Anakku Totto-chan

Hari minggu adalah hari yang menyenangkan karena banyak hal bisa saya lakukan. Mulai dari bermain dengan anak-anak di rumah, beres-beres, sampai kegiatan silaturahmi dengan beberapa sahabat. Malam harinya saya sempat membaca buku Totto-chan. Buku itu belum selesai saya baca, baru tiga perempatnya saja, tapi buku itu sangat berkesan buat saya. Lima tahun lalu isi buku ini sudah pernah diceritakan seorang teman pada saya, namun membaca sendiri saat ini memberikan sensasi yang berbeda yaitu saya merasakan sesuatu yang luar biasa.

Totto-chan seorang anak 7 tahun yang aktif dan cerdas. Selalu ingin tahu dan senang melakukan hal-hal baru dan penuh tantangan. Sempat dikeluarkan dari sekolah karena membuat keonaran di kelas hanya karena tertarik membuka dan menutup meja belajarnya, berbicara dengan sepasang burung wallet yang sedang membuat sarang dan memanggil pengamen jalanan untuk menyanyikan lagu mereka disamping kelasnya. Ibu guru totto-chan menganggap kejadian- kejadian yang berulang tersebut tidak bisa ditolelir lagi dalam proses belajar mengajar dan hanya akan mengganggu murid lain yang belajar.

=-=-=

▶ _Daftar Tugas_:
(a) Ulangi tanpa perubahan bagian teks tentang Totto-chan di atas, mulai dari "Totto-chan seorang anak" sampai "lain yang belajar.", termasuk kedua batas itu.
(b) Jawab pertanyaan berikut berdasarkan teks tentang Totto-chan:
(i) Berapa umur Totto-chan?
(ii) Seberapa banyak bagian buku Totto-chan yang sudah dibaca?
(iii) Berapa tahun yang lalu seorang teman pernah menceritakan isi buku itu?

▶ _Data yang Diberikan_:
=-=-=

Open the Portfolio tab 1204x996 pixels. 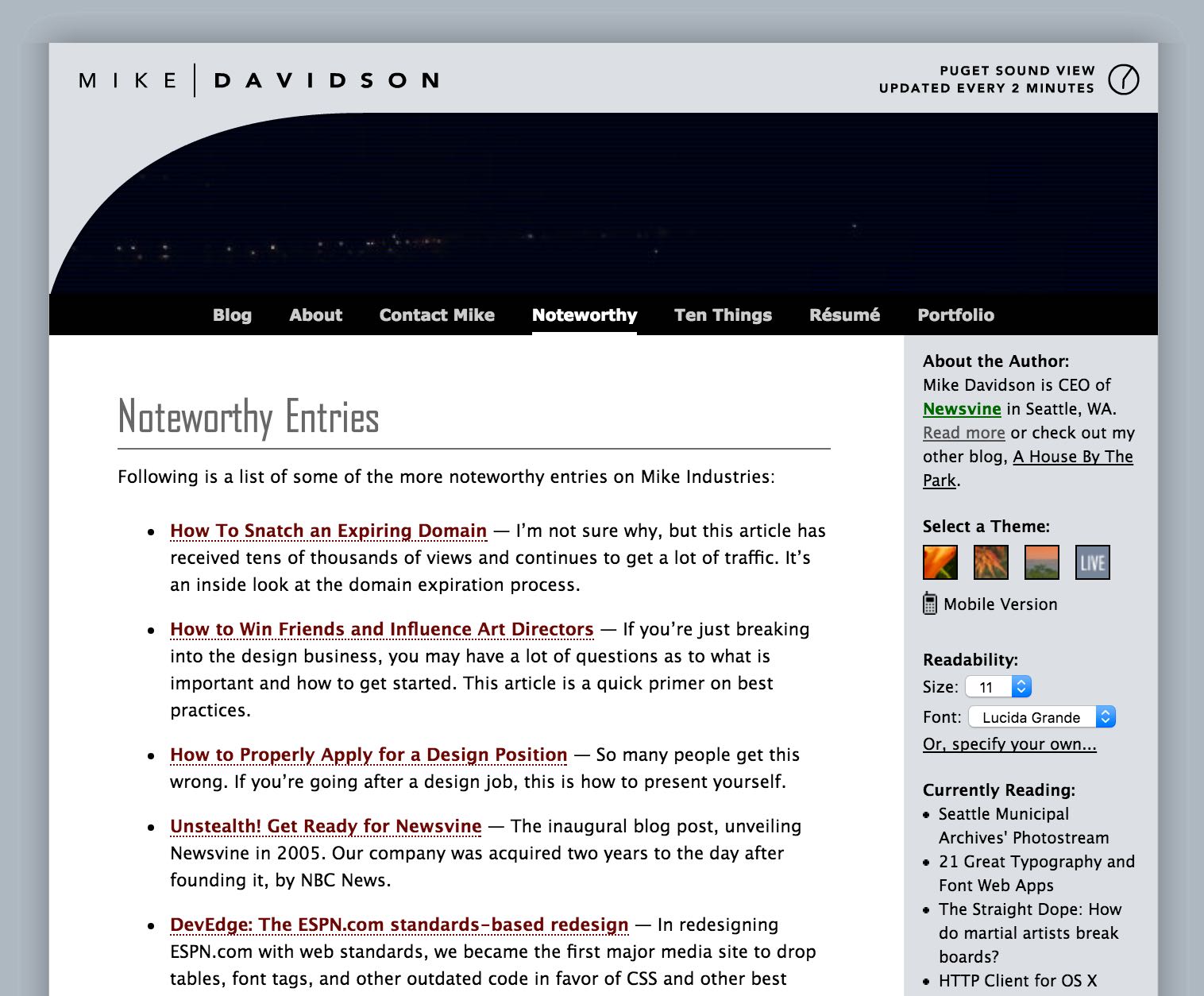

=-=-=

▶ _Penyelesaian Soal_:
(a)
Totto-chan seorang anak 7 tahun yang aktif dan cerdas. Selalu ingin tahu dan senang melakukan hal-hal baru dan penuh tantangan. Sempat dikeluarkan dari sekolah karena membuat keonaran di kelas hanya karena tertarik membuka dan menutup meja belajarnya, berbicara dengan sepasang burung wallet yang sedang membuat sarang dan memanggil pengamen jalanan untuk menyanyikan lagu mereka disamping kelasnya. Ibu guru totto-chan menganggap kejadian- kejadian yang berulang tersebut tidak bisa ditolelir lagi dalam proses belajar mengajar dan hanya akan mengganggu murid lain yang belajar.

(b)
(i) 7 tahun.
(ii) Baru tiga perempatnya.
(iii) Lima tahun lalu.